Where a line of the material includes the string "Given", copy that line.

+++

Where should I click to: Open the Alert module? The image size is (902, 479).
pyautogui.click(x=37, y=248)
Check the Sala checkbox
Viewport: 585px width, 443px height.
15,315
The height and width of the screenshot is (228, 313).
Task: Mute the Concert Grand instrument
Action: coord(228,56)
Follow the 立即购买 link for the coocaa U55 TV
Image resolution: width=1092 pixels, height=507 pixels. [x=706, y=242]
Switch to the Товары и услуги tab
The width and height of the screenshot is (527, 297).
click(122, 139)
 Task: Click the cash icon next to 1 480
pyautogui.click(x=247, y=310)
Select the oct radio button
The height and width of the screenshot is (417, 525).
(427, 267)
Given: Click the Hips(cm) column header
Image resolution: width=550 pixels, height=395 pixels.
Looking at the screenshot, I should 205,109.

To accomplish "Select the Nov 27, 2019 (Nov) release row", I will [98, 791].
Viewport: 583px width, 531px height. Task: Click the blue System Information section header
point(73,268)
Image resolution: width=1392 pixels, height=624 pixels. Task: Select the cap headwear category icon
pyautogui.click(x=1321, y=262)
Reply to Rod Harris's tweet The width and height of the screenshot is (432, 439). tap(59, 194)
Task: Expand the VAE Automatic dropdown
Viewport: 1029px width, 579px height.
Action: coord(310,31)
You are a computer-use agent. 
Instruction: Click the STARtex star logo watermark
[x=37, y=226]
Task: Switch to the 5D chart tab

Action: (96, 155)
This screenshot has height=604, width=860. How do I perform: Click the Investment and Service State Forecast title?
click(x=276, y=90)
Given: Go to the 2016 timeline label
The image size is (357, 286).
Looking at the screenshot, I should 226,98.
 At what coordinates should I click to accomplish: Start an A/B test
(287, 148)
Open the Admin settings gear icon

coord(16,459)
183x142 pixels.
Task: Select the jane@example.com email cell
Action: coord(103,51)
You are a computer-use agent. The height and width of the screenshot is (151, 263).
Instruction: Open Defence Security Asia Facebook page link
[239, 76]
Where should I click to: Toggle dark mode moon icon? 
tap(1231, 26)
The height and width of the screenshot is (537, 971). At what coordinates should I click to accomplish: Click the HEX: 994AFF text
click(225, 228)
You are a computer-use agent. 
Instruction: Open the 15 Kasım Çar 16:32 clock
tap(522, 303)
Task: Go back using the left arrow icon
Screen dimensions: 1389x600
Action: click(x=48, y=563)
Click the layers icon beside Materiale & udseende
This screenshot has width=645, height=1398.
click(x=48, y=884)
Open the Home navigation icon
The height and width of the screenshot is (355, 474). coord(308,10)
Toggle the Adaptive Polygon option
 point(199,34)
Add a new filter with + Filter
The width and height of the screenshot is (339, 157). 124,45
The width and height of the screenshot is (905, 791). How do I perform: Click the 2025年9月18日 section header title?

+++

- RESULT -
Given: Click the Hips(cm) column header
Given: Go to the 2016 timeline label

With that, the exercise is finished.